Candid Youth

sonic-youth-dirtyDirty | Sonic Youth | 1992 | DGC | #347

Admittedly sometimes it feels like a chore to begin the listening and writing process every day, especially when I leave it as late as I have tonight (again). But I’m thoroughly enjoying the extreme transitions between genres and moods that this list is providing. Though that’s a purely accidental fallout of NME’s debatable ordering rather than anything calculated that I can credit them with; I hardly suspect they fancied their choices as inspiration for a daily playlist.

From the almost offensively palatable, sanitary serving of yesterday’s 80s contemporary pop to a return to early-90s alternative-rock for today then. I haven’t listened to Sonic Youth before, so I don’t care what they’ve sounded like previously (word is they’ve been better), I just liked this album. It was recorded early ’92 which is only shortly after Nevermind was released, yet this is most definitely that post-grunge sound which wouldn’t take off for a few years. It’s almost like they were aiming for grunge but missed and accidentally stumbled on a punchier, prettier, cleaner-produced alt-rock. You know, the stuff Dave Grohl got rich from in the second half of the 90s.

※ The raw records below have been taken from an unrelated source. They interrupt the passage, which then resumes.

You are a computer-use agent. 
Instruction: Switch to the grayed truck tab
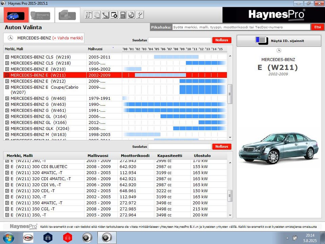tap(67, 15)
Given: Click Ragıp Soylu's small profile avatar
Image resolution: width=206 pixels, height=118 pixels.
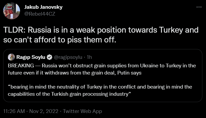Looking at the screenshot, I should click(x=11, y=57).
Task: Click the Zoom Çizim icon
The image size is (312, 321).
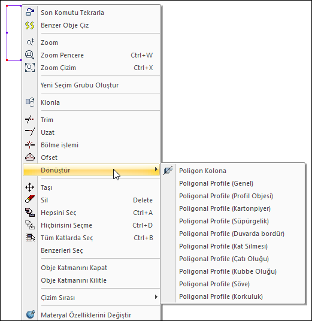Action: point(30,68)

The album is interspersed with moments of screeching guitars and the mostly spoken word female vocalist, Kim Gordon, going nuts in some slightly punkier sections. And of course I love the explicitly political nature of the lyrics; there’s nothing ambiguous about “Yeah the president sucks He’s a war pig fuck” and “Black robe and swill I believe Anita Hill” as heard in “Youth Against Fascism”. Any form of music that makes all-out attacks on the George H. W. Bush-lead Republican administration is a winner for me. Kim also uses dark humour to bring about feminist issues in “Shoot” and “Swimsuit Issue”. Looking forward to hearing Sonic Youth’s other album later this year which makes an appearance way further up the list.